Back in the 1970s and 1980s most search warrants were handled this way: unifomed deputies, usually with plain clothes detectives, show up at the residence. They knock and announce themselves and are let in or, with no response after some time will force open the door. It was handled pretty peacefully. No-knock forced entries began in the 1980s and were justified because drug dealers might destroy evidence by flushing it. This falls off the logic train for a few reasons, namely that any dealer with so little product that he can flush the whole thing isn’t likely to be worth a search warrant and has just seriously harmed his business in the process, but no matter.
We’ve seen a progression where now most search and arrest warrants are served by armor-wearing machine gun wielding tactical teams. They say this is to protect the police in these matters. It certainly isn’t to protect the occupants of any home they search. In the last few years this SWAT mentality has gone down to the local officer level.
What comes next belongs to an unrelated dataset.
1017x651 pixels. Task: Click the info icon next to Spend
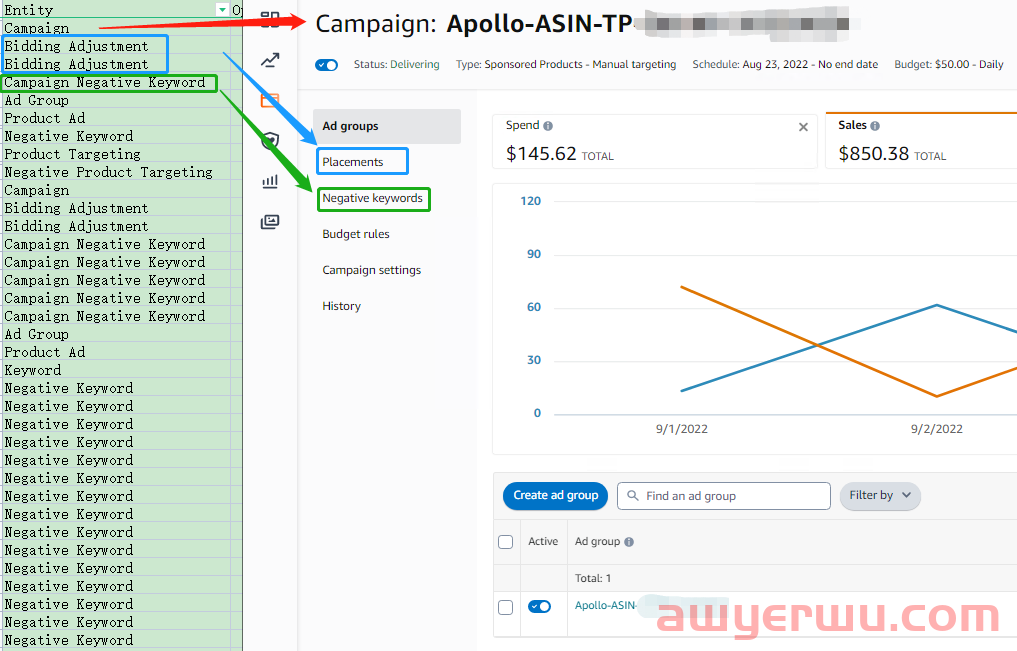(548, 126)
Street patrol officers in my little Texas suburb now wear heavy body armor and tactical rigs and approach cars in traffic stops with a large flashlight in one hand and the other on their gun at all times. They wait for backup to arrive before approaching the vehicle on traffice stops of cars with several occupants. This in an upper middle-class suburb.
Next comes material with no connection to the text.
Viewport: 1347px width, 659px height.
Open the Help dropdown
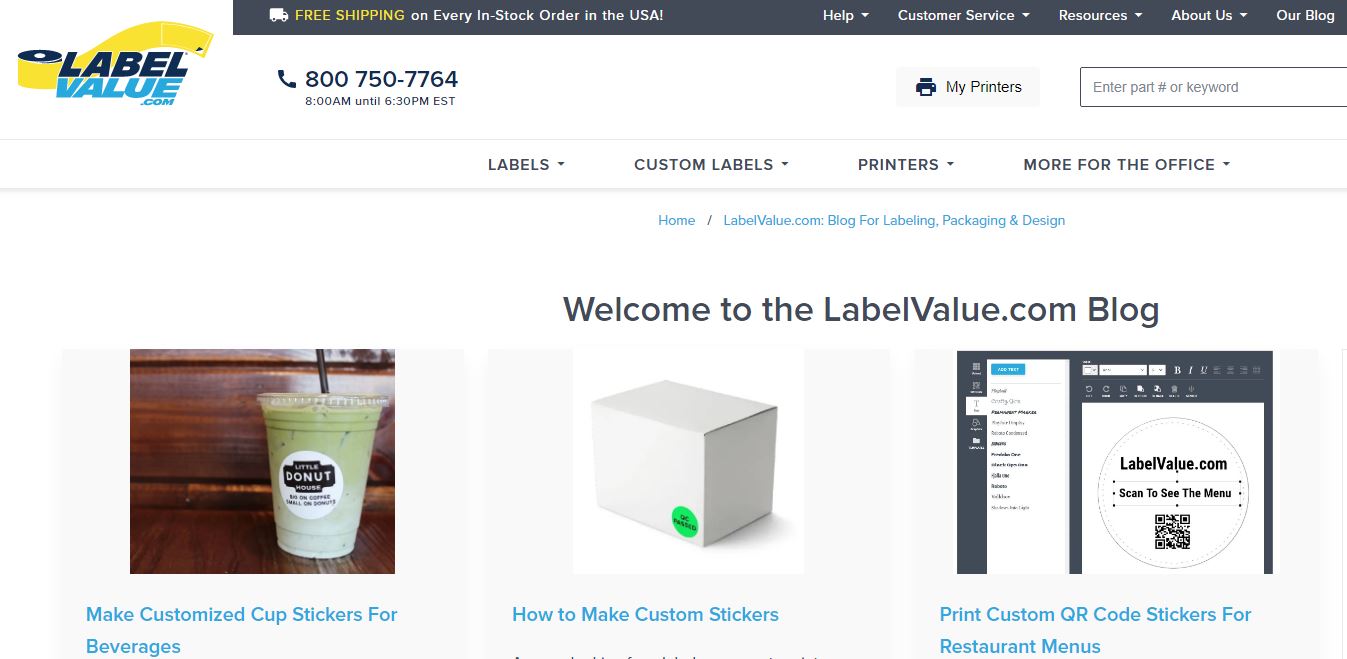point(846,15)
There seems to be no realization that this creates an us-vs-them mentality, or that placing force protection as the first priority allows killers to continue killing as in your stories. Each new headline of some violent act reinforces this attitude amongst the police. It has reached a point where some police forces are purchasing heavy armored vehicles with .50 caliber mounted machine guns. Police are no longer a part of the community in the way they once were.
LA replies:
I’ve copied and replied to Richard’s comment in a new entry.
April 11
James M2 writes:
Most Americans are not aware that the police have no legal obligation to protect them. The courts have consistently upheld that police are responsible only for the general protection of society via the enforcement of laws (to perform arrests afters crimes occur), and that individuals are responsible for their own protection and for the protection of their families. If you dial 911 and the police happen to arrive in time and save you from the bad guy, they do so out of sense of duty only. So the type of police behavior described in your Sermon of the Mounties entry makes it’s own kind of sense when you ask yourself: “What happens to a sense of duty under liberalism?”